Description of the task: Beginning with the first line of the data below, reproduce every line unchanged, ending with the line that holds "Cookie policy (109, 2327)".

Material for this exercise Start Marker

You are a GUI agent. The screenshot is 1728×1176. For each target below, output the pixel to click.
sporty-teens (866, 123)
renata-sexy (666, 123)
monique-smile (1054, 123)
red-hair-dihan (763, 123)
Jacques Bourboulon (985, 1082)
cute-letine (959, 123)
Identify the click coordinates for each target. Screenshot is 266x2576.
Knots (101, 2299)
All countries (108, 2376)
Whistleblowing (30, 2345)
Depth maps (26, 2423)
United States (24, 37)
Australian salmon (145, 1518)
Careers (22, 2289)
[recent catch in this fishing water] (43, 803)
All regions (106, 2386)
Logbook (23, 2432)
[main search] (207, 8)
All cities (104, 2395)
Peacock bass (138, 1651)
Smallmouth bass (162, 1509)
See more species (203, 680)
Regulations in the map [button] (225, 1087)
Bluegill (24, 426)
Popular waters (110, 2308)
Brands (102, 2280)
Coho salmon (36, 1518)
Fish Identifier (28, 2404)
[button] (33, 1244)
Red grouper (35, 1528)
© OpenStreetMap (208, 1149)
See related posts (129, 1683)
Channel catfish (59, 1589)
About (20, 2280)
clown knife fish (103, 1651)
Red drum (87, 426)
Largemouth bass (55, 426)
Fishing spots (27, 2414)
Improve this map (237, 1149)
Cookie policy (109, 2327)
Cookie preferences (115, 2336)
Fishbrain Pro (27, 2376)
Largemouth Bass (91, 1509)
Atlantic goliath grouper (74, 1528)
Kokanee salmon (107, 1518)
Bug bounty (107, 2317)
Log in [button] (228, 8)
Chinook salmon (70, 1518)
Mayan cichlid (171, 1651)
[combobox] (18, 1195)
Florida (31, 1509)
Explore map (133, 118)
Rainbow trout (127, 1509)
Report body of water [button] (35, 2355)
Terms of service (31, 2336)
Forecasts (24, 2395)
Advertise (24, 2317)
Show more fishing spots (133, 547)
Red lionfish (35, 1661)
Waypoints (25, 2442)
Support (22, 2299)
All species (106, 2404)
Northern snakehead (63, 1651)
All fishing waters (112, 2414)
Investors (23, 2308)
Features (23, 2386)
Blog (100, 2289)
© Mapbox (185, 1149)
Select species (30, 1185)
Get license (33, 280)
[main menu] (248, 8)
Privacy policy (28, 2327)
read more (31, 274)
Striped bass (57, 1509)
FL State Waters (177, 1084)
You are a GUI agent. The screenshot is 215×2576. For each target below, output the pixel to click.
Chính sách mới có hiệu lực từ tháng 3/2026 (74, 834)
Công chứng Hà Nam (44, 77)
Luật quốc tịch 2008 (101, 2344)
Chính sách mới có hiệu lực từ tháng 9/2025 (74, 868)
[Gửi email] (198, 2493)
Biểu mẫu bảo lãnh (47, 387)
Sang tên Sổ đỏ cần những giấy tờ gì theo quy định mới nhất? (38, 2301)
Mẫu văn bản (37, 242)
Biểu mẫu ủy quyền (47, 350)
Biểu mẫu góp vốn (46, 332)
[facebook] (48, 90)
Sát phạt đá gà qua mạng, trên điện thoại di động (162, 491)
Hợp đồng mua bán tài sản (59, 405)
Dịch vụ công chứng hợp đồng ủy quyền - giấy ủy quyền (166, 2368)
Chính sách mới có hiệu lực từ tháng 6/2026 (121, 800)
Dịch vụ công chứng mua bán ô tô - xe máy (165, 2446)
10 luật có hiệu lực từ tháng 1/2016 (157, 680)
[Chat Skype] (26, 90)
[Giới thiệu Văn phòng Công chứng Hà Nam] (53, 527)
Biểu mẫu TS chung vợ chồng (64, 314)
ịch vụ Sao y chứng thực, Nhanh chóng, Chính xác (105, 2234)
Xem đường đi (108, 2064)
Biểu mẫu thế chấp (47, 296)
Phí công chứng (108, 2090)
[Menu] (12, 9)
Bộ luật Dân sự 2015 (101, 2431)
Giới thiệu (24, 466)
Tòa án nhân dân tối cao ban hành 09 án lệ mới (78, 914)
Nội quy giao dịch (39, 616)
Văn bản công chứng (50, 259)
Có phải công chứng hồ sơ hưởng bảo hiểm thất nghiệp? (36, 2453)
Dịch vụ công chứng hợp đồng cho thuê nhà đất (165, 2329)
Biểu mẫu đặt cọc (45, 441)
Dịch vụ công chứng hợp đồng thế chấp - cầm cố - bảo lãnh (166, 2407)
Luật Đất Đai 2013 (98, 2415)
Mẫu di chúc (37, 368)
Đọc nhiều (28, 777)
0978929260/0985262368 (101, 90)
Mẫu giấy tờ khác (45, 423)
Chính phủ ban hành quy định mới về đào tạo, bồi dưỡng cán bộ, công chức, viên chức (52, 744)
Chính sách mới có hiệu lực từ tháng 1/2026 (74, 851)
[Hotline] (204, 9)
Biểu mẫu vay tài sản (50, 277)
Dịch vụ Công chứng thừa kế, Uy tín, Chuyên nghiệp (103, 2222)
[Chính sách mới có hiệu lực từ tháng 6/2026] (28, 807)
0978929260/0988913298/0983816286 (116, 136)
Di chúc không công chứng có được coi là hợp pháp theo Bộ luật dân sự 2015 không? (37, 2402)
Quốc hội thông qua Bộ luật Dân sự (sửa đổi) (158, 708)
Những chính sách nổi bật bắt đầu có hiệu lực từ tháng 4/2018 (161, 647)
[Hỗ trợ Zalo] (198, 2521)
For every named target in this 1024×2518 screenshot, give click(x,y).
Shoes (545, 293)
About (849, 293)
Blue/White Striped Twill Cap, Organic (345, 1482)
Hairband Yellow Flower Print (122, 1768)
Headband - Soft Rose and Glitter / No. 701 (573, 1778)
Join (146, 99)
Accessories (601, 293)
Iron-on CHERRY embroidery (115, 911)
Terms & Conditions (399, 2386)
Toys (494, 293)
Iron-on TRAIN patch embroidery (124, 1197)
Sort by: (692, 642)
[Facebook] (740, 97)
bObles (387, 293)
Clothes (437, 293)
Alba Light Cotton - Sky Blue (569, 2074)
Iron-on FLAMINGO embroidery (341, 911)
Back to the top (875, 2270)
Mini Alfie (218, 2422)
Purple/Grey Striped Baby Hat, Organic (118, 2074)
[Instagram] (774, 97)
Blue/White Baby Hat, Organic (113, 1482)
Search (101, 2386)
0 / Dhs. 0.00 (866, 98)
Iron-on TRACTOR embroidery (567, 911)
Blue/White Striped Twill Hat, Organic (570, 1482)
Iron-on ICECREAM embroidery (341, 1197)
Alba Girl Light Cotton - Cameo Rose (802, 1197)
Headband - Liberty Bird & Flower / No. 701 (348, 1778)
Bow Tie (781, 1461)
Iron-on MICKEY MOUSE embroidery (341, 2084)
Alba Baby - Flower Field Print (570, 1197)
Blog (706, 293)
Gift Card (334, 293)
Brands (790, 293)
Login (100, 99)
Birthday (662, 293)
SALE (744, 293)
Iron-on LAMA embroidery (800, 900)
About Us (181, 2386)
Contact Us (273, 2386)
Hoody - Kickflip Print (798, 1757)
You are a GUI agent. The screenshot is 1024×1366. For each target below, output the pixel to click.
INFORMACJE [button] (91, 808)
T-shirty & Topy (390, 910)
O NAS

Material for this exercise End Marker

Result:
You are a GUI agent. The screenshot is 1728×1176. For each target below, output the pixel to click.
sporty-teens (866, 123)
renata-sexy (666, 123)
monique-smile (1054, 123)
red-hair-dihan (763, 123)
Jacques Bourboulon (985, 1082)
cute-letine (959, 123)
Identify the click coordinates for each target. Screenshot is 266x2576.
Knots (101, 2299)
All countries (108, 2376)
Whistleblowing (30, 2345)
Depth maps (26, 2423)
United States (24, 37)
Australian salmon (145, 1518)
Careers (22, 2289)
[recent catch in this fishing water] (43, 803)
All regions (106, 2386)
Logbook (23, 2432)
[main search] (207, 8)
All cities (104, 2395)
Peacock bass (138, 1651)
Smallmouth bass (162, 1509)
See more species (203, 680)
Regulations in the map [button] (225, 1087)
Bluegill (24, 426)
Popular waters (110, 2308)
Brands (102, 2280)
Coho salmon (36, 1518)
Fish Identifier (28, 2404)
[button] (33, 1244)
Red grouper (35, 1528)
© OpenStreetMap (208, 1149)
See related posts (129, 1683)
Channel catfish (59, 1589)
About (20, 2280)
clown knife fish (103, 1651)
Red drum (87, 426)
Largemouth bass (55, 426)
Fishing spots (27, 2414)
Improve this map (237, 1149)
Cookie policy (109, 2327)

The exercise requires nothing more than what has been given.